In vivo three-photon microscopy of subcortical structures within an intact mouse brain

Two-photon fluorescence microscopy 1 enables scientists in various fields including neuroscience 2 , 3 , embryology 4 and oncology 5 to visualize in vivo and ex vivo tissue morphology and physiology at a cellular level deep within scattering tissue. However, tissue scattering limits the maximum imaging depth of two-photon fluorescence microscopy to the cortical layer within mouse brain, and imaging subcortical structures currently requires the removal of overlying brain tissue 3 or the insertion of optical probes 6 , 7 . Here, we demonstrate non-invasive, high-resolution, in vivo imaging of subcortical structures within an intact mouse brain using three-photon fluorescence microscopy at a spectral excitation window of 1,700 nm.

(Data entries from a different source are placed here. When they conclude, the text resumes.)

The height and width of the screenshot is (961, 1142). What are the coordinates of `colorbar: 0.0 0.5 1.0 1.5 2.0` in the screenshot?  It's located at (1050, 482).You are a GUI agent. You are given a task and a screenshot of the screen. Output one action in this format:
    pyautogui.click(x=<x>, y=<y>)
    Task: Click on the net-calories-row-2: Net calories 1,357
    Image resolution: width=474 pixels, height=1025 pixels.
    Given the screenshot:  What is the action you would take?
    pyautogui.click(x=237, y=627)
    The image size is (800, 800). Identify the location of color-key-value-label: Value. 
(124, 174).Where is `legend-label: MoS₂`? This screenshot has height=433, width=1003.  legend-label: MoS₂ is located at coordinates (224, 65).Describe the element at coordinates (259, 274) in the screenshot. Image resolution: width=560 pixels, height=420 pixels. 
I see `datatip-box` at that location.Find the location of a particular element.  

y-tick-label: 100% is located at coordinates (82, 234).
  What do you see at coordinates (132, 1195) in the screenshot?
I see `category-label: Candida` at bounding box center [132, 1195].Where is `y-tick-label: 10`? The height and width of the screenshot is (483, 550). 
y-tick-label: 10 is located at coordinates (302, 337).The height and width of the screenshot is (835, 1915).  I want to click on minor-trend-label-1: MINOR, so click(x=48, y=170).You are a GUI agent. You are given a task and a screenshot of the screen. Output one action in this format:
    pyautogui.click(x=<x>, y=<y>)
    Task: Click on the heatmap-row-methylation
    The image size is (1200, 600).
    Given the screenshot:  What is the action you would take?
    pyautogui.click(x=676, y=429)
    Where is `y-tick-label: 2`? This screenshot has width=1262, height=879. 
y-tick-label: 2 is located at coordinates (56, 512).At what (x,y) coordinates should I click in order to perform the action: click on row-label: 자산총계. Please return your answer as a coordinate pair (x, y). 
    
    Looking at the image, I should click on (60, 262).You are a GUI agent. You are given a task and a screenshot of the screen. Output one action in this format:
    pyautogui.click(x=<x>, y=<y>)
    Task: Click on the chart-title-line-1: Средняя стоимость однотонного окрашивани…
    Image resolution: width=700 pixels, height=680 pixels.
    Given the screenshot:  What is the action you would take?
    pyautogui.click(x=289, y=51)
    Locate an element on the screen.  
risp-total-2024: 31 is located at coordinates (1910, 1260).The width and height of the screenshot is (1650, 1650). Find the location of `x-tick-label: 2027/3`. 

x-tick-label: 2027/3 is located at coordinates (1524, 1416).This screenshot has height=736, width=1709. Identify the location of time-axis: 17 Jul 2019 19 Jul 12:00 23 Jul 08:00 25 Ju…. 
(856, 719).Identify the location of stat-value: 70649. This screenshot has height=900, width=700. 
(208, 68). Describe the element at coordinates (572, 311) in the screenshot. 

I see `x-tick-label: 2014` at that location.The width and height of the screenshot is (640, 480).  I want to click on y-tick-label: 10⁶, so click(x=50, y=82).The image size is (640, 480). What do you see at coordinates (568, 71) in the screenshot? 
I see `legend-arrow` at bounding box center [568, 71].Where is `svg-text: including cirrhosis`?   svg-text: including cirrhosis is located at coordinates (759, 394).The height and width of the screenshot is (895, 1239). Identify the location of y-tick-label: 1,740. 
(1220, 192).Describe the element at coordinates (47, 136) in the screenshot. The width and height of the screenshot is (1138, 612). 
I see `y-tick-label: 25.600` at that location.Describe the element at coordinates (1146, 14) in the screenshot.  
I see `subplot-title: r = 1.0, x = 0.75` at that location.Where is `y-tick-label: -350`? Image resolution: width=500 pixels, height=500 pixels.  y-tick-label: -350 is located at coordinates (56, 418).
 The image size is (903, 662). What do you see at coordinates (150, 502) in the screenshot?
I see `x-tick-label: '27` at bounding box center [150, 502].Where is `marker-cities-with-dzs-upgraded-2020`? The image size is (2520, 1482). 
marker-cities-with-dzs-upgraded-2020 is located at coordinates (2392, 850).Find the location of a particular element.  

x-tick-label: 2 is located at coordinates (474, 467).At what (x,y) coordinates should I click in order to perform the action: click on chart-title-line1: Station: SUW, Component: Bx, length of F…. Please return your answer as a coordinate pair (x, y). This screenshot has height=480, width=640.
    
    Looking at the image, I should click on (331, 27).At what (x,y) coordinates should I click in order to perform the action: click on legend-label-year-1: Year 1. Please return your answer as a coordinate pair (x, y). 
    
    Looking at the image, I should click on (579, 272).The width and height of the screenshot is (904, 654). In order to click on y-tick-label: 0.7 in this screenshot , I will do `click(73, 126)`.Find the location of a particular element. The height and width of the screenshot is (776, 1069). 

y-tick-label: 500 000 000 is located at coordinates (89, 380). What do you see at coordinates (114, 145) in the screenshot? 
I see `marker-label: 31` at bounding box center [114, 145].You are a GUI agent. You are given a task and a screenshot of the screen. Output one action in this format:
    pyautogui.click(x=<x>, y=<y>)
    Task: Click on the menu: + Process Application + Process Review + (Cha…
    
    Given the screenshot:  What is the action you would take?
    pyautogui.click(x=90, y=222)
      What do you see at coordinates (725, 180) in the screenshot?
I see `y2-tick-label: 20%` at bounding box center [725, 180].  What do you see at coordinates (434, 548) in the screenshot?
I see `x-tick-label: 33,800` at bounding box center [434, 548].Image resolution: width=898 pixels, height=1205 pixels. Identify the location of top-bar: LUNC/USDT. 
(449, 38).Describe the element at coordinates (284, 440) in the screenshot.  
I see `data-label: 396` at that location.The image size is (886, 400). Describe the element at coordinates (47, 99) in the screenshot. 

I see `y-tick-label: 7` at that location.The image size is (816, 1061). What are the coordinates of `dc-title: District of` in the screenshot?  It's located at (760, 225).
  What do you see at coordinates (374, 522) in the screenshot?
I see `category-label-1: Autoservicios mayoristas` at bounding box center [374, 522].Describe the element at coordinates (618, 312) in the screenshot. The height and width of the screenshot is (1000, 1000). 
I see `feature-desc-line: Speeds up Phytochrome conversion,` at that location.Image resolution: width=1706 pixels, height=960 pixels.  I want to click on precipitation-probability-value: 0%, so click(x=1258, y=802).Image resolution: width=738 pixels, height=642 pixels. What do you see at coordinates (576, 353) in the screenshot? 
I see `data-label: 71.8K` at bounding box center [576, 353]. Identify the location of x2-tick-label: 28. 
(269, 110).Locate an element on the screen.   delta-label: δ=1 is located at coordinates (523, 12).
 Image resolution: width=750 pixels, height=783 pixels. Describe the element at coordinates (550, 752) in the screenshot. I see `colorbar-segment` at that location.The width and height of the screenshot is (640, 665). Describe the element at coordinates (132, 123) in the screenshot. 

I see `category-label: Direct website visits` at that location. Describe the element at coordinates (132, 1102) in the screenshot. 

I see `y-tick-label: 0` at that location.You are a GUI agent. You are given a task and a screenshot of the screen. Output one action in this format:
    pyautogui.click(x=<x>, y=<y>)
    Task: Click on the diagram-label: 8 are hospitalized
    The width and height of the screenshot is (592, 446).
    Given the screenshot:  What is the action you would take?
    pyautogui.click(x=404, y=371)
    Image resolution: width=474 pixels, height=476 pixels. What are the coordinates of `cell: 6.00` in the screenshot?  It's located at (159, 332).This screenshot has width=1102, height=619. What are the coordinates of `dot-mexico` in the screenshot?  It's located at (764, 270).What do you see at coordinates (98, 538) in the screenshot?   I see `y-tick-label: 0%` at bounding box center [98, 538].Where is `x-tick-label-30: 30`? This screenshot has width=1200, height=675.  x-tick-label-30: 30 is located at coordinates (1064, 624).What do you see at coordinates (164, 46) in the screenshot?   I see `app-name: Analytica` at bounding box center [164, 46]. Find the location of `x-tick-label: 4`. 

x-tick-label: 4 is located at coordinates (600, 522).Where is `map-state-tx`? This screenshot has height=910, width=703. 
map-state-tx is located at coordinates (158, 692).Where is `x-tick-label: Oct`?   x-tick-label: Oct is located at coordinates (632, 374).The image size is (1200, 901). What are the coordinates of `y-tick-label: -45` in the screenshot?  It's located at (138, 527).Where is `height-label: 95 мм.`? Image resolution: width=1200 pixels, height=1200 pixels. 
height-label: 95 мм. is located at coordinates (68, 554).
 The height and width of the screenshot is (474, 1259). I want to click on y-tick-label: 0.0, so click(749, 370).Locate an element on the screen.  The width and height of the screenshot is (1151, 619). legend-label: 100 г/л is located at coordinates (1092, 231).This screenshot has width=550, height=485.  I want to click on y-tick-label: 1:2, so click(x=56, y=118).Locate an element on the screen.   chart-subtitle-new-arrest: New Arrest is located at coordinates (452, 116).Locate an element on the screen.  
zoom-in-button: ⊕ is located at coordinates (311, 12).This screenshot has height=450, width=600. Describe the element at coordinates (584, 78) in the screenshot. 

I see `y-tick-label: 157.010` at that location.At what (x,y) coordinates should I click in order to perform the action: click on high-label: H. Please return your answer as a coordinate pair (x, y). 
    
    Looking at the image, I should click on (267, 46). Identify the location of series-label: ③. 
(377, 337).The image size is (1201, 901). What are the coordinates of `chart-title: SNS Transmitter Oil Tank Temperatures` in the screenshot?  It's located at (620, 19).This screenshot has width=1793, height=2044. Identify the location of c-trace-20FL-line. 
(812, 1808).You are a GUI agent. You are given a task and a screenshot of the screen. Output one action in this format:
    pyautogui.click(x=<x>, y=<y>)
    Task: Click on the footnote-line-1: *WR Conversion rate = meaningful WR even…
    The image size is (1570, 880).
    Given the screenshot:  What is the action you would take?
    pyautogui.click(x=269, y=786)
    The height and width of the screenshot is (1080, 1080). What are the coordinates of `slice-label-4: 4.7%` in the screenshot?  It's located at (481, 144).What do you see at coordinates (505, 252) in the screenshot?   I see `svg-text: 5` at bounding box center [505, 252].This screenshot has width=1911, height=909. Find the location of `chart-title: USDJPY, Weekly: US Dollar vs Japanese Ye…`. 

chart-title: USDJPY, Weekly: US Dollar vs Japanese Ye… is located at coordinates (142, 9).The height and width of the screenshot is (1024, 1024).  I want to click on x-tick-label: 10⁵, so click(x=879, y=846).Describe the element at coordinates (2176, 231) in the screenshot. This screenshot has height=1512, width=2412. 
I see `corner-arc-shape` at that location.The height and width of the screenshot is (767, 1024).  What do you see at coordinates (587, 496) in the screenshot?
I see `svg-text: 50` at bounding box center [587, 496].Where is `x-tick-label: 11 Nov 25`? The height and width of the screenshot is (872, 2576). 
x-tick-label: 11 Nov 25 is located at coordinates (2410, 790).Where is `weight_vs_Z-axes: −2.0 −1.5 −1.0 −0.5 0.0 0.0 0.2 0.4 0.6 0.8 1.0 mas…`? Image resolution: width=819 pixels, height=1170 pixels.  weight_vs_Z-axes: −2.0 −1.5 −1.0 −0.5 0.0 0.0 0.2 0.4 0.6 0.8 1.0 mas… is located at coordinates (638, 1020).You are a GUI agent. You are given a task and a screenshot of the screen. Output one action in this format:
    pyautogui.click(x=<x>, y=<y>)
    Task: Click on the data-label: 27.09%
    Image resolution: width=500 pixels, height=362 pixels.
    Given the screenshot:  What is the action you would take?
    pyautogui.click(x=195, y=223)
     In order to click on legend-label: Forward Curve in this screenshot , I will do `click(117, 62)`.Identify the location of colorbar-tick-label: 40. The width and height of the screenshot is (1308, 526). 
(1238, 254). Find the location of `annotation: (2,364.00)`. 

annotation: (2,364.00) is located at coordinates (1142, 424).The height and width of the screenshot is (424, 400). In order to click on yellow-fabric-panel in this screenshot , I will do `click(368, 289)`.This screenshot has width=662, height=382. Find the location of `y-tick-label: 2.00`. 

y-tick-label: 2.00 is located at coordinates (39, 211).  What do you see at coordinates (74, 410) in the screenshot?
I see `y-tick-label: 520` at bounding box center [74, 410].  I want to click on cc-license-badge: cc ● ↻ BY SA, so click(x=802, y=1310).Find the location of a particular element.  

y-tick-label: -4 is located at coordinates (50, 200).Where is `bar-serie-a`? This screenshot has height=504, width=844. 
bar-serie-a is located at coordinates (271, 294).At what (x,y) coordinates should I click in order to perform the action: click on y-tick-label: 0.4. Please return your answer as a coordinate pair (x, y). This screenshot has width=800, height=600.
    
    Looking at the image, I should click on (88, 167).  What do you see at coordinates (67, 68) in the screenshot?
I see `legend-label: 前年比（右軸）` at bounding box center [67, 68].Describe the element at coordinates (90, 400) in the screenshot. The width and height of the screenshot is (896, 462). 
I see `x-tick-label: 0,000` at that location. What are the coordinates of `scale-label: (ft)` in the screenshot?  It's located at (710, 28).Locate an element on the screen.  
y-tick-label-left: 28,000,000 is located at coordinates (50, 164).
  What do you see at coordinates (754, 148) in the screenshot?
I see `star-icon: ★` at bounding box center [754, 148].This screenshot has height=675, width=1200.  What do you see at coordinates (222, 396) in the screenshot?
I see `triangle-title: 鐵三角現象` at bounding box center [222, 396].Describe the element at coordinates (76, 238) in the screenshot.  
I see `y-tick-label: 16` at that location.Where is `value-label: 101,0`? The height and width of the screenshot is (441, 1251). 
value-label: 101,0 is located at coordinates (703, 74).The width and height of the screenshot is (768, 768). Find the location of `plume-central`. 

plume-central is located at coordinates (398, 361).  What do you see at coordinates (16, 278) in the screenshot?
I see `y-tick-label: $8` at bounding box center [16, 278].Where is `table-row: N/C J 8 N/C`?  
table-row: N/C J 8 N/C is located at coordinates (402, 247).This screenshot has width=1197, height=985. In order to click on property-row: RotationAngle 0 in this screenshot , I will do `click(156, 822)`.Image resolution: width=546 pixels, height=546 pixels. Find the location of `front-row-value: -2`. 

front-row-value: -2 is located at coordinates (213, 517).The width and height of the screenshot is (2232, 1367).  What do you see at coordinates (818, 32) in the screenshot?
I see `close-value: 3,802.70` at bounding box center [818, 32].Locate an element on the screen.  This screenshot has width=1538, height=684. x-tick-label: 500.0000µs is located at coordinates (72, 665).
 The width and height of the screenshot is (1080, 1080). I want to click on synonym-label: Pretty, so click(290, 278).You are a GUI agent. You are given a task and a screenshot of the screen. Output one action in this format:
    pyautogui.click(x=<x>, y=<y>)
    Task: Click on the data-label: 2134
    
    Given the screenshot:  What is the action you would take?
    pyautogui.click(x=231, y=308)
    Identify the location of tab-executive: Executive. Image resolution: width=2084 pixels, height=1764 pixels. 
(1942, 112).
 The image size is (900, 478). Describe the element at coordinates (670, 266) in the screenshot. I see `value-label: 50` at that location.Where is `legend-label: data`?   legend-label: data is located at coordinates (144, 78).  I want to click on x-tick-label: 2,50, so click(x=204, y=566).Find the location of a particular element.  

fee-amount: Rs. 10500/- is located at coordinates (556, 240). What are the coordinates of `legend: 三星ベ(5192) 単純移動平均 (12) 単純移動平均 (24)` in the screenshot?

Vascular structures as well as red fluorescent protein-labelled neurons within the mouse hippocampus are imaged. The combination of the long excitation wavelength and the higher-order nonlinear excitation overcomes the limitations of two-photon fluorescence microscopy, enabling biological investigations to take place at a greater depth within tissue. Three-photon microscopy performed at the infrared wavelength of 1,700 nm makes it possible to image hard-to-reach vascular structures and labelled neurons in the hippocampus of a mouse brain.